→ TASK GOAL
After reading the data below, copy out every line that contains the word "screenshot".

(Saved data entries)
_____

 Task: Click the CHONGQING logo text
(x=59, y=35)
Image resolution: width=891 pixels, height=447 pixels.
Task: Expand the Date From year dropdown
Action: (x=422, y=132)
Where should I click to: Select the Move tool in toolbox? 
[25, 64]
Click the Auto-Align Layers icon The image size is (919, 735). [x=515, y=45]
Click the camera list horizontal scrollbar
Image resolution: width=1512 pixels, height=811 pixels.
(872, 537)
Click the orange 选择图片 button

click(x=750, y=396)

_____

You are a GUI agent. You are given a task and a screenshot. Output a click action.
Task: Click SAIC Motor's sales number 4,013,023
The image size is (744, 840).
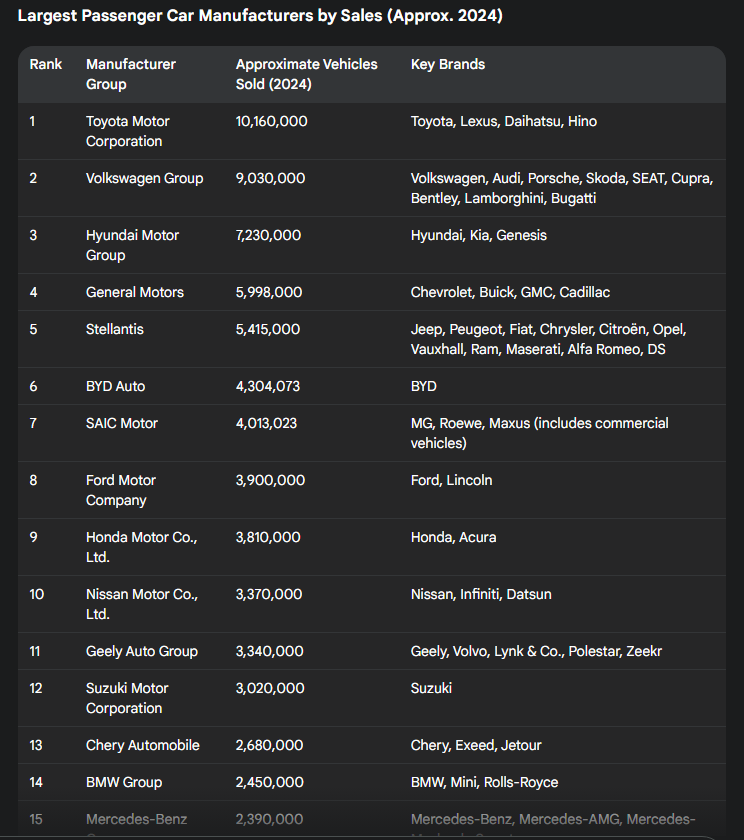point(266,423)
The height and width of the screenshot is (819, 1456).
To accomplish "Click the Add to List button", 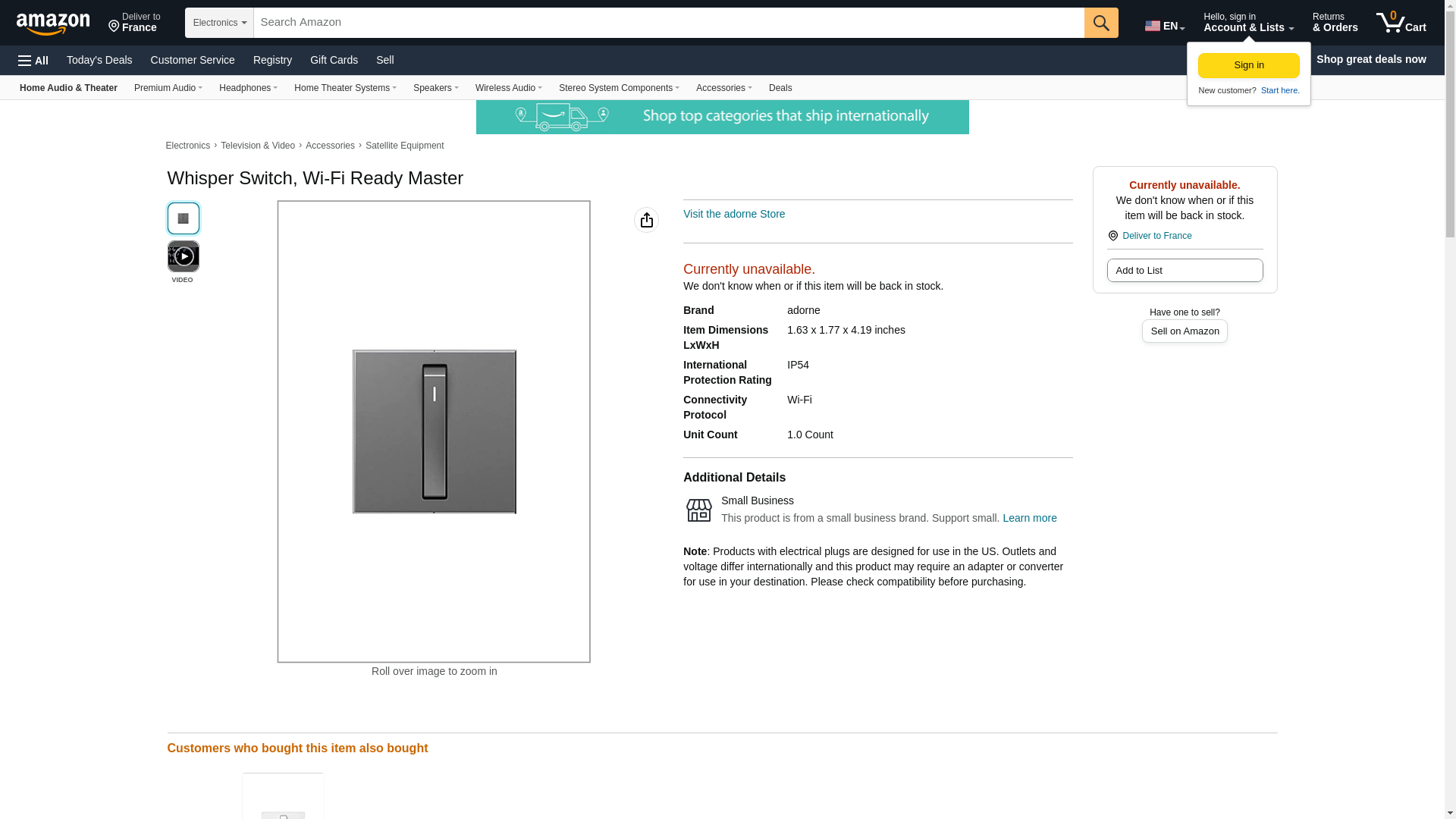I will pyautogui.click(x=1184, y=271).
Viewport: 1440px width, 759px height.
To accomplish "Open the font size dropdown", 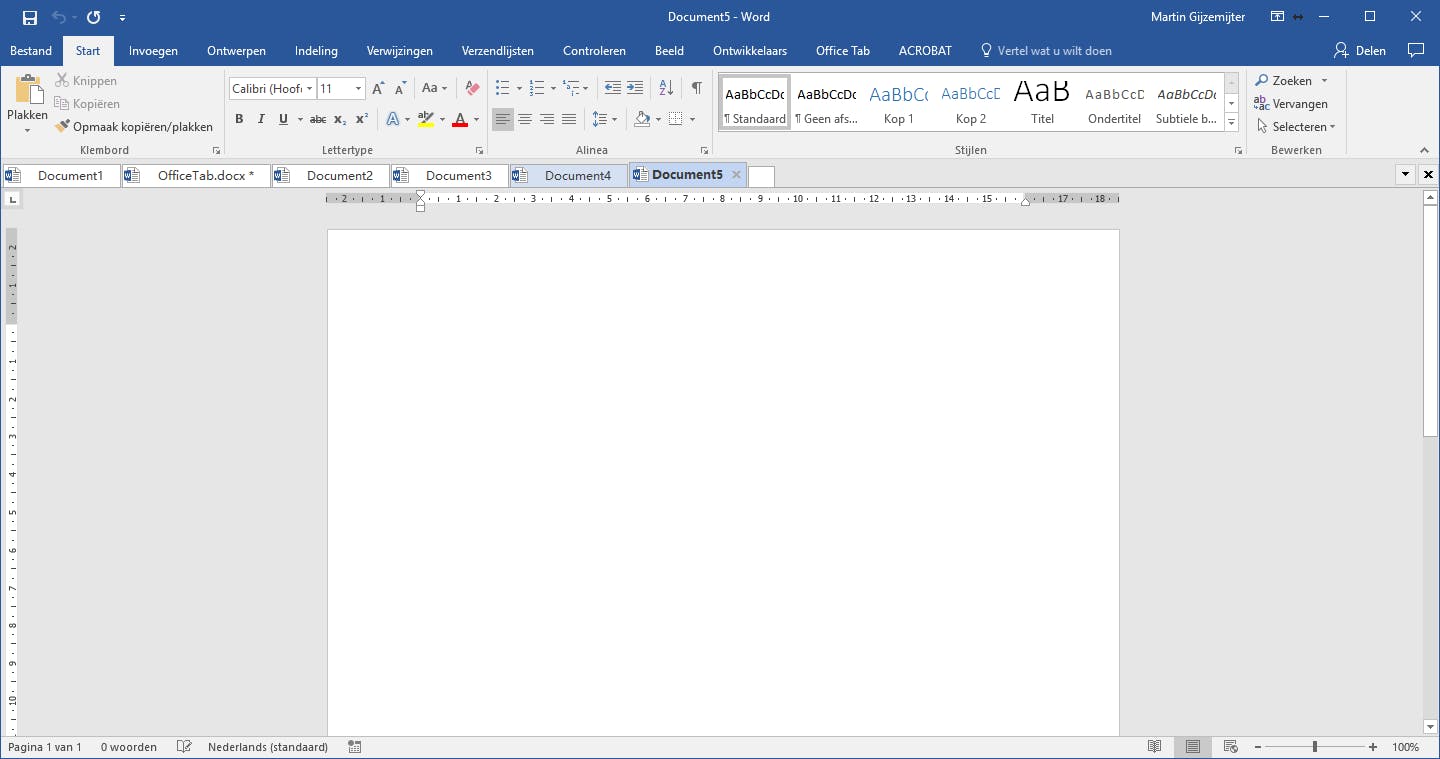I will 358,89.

_____

→ RESPONSE BELOW
You are a GUI agent. You are given a task and a screenshot. Output a click action.
The height and width of the screenshot is (819, 1456).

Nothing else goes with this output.